Tra le proposte avanzate figurano l’avvio di un censimento dei cani di proprietà, con particolare attenzione agli esemplari non sterilizzati, e l’introduzione di voucher comunali per incentivare la sterilizzazione, soprattutto per le famiglie in difficoltà economica. Turturici propone inoltre un rafforzamento dei controlli contro l’abbandono, anche tramite sistemi di videosorveglianza nelle aree più a rischio e l’applicazione rigorosa delle sanzioni.Nel piano suggerito rientrano anche una mappatura aggiornata delle zone con presenza stabile di randagi, interventi mirati di cattura e sterilizzazione da parte di personale qualificato e campagne di sensibilizzazione rivolte ai cittadini sul possesso responsabile degli animali.

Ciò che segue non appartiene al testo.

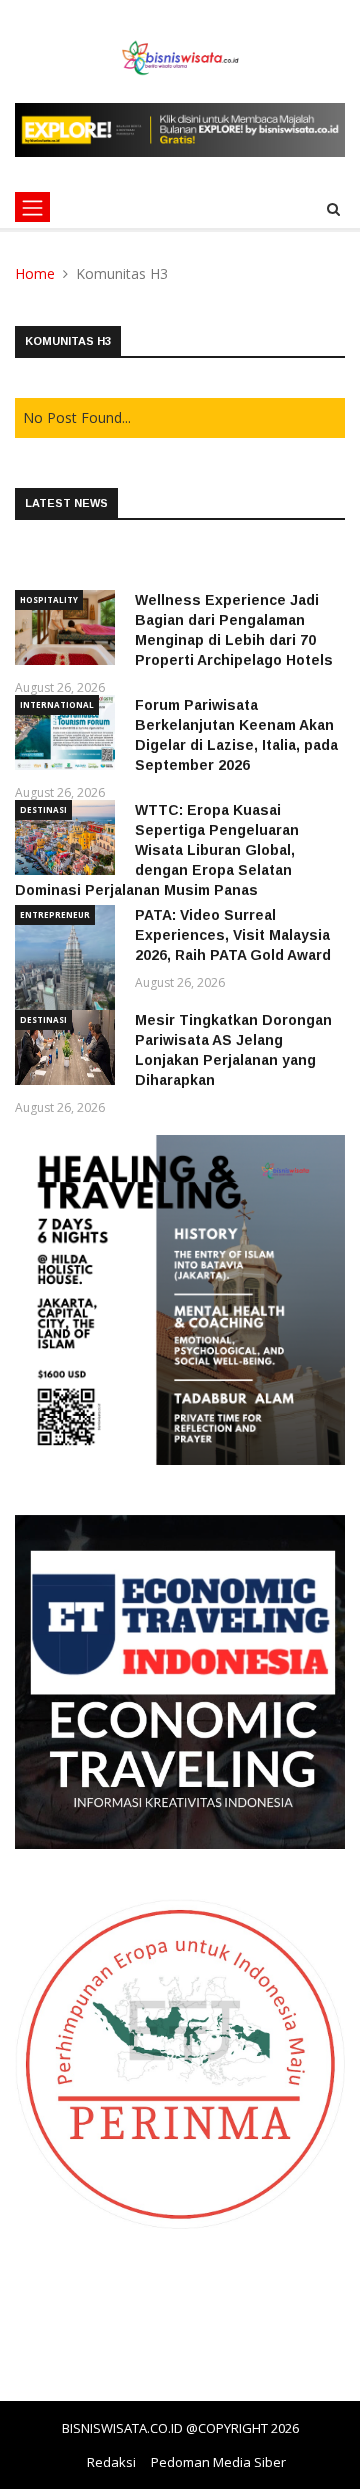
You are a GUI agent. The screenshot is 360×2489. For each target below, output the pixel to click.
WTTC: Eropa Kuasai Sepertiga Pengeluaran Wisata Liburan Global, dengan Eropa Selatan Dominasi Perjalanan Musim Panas (157, 850)
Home (35, 273)
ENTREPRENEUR (55, 914)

Non manca un’attenzione specifica ai gatti di strada: il consigliere propone infatti la creazione di un gattile comunale e l’attivazione di un servizio di pronto soccorso veterinario dedicato.Infine, Turturici evidenzia il ruolo fondamentale delle associazioni animaliste e dei volontari, chiedendo un loro coinvolgimento strutturato insieme all’amministrazione e alla Polizia Municipale, per rendere più efficaci controlli e interventi sul territorio.Il consigliere ha concluso ribadendo la propria disponibilità a collaborare con l’assessorato per la definizione di una strategia “organica, preventiva e sostenibile nel tempo”.